During three different journeys in Africa (1852-1856, 1858-1864 and 1866-1873) Livingstone became the first westerner to see Victoria Falls (Zambia/Zimbabwe), crossed the Kalahari Desert (Botswana, Namibia and South Africa) and discovered Lake Nyasa, aka Lake Malawi (located between Malawi, Mozambique and Tanzania).  Sadly, despite nearly 20 years and countless attempts, Livingstone did not find the exact source of the Nile, though he was impressively close.

In 1869 Livingstone had been missing for three years.  In an effort to find the next big story, and wanting to move away from strictly political coverage into human interest narratives, the New York Herald newspaper funded journalist Henry Stanley to find Livingstone.  In October 1870 Stanley travelled to Africa and after eight months of searching he saw one man with unusually pale skin.  Stanley deduced this must be the man he was searching for, and approached him, asking, “Dr. Livingstone, I presume?”

So, that’s the story behind my blog title.  While I will strive to emulate Dr. Livingstone by accomplishing a lot during my year in Africa, I can’t possibly expect to be as successful as him.  But I certainly hope I don’t spend several years lost in the jungle, or share his ultimate fate (death caused by malaria and internal bleeding due to dysentery- yuck!).

Thursday, July 18, 2013

Where in the world is Dr. Phelan? Botswana!

Remember the game, “Where in the world is Carmen Sandiego?”  That was one of my favorite games as a child, which should have been a forewarning to my parents that I would end up a world traveler with a passport bulging at the seams with stamps and visas.  For anyone unfamiliar with “Where in the world is Carmen Sandiego?” the aim is to follow the infamous criminal, Carmen Sandiego, and her gang of villains to different countries where they have stolen a famous landmark (like the Statue of Liberty) and ultimately arrest her.  Those of us who grew up in the 80s idolizing the spy-culture liked the game for that reason, and were blissfully oblivious to the knowledge of geography we obtained in the process.  In honor of the game (and the title of my first blog post), and the many emails, texts, phone calls and Facebook messages I’ve received asking where I’m moving, I wanted to take this opportunity to give everyone the chance to find out a little bit about my new home for the next year.

I am moving to Botswana, which is in Southern Africa.  Botswana is the country bordering South Africa immediately to the north.  Here it is:

 
Botswana is a former British colony, so they do speak English.  Their national language is Setswana, which I am desperately trying to learn. Leina la me ke Kelly.  Are you impressed yet?  Setswana is everyone’s first language, but they begin learning English in fifth grade, so English is spoken widely.

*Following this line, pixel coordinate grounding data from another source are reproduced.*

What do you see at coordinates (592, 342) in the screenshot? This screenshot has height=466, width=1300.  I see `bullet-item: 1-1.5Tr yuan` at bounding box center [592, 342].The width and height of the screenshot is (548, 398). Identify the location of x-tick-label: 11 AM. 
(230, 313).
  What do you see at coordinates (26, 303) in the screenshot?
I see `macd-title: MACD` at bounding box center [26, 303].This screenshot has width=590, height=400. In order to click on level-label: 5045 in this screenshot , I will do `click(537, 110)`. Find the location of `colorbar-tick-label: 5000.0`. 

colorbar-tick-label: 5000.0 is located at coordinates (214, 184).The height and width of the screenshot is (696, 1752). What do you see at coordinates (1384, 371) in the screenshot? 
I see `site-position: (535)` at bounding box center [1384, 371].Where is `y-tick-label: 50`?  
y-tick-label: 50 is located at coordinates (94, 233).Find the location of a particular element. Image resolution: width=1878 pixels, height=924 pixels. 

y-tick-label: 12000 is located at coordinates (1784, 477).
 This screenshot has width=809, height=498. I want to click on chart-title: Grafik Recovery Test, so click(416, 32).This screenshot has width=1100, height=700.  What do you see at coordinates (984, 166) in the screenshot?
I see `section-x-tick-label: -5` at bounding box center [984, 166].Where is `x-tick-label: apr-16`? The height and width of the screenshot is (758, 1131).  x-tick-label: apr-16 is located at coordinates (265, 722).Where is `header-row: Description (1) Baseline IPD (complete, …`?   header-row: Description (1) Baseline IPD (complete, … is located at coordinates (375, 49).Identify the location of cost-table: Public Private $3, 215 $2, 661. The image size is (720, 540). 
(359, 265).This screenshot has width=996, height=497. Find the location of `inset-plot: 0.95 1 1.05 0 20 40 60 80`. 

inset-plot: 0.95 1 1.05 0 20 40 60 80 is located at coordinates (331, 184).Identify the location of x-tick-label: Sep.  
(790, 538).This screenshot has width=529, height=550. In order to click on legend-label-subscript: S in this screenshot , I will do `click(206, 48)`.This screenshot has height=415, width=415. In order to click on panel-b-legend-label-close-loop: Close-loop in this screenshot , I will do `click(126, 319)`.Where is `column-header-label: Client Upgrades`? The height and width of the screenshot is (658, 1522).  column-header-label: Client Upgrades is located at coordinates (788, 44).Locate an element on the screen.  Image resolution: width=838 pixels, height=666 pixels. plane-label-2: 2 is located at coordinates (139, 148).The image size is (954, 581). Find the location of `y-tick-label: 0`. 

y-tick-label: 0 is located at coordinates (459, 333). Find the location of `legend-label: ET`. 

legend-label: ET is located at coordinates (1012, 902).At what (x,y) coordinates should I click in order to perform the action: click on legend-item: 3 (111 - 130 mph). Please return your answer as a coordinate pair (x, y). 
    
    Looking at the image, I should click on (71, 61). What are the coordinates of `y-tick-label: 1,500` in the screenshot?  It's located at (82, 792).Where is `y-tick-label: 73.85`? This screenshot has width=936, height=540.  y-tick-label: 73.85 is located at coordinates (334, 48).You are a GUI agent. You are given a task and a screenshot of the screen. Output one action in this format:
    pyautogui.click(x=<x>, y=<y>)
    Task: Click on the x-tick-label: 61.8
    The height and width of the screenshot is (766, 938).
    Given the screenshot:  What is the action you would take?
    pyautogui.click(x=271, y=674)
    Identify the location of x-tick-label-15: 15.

While I am in Botswana I will be living in Gaborone (pronounced Hhha-bo-ro-nay), which is the capital city.  However, in terms of capital cities, it is on the small side.  Only about 230,000 people live in the capital, and there are only about 2 million people in the entire country, which is the size of Texas when measured according to land mass.  Of course, about 70% of that land is nothing but dessert.
 
During my year in Botswana I will be teaching at the University of Botswana in the Department of Tourism and Hospitality Management as a Fulbright Scholar.  Botswana has a strong tourism industry, due mainly to the fact the country is home to the “Big Five.” The “Big Five” is used to describe the big five animals of Africa: the elephant, lion, buffalo, leopard and rhinoceros.  The term used to be “Big Five Game” because it describes the five animals most difficult to hunt on foot, but now that hunting is widely outlawed in favor of animal conservation and protection, the safari operators use “Big Five” for marketing purposes.
 
I don’t know if Carmen Sandiego has ever been to Gaborone, stolen some elephants, and been pursued by the Botswana Defense Force, but if she stops by sometime in the next 12 months I will definitely let you know.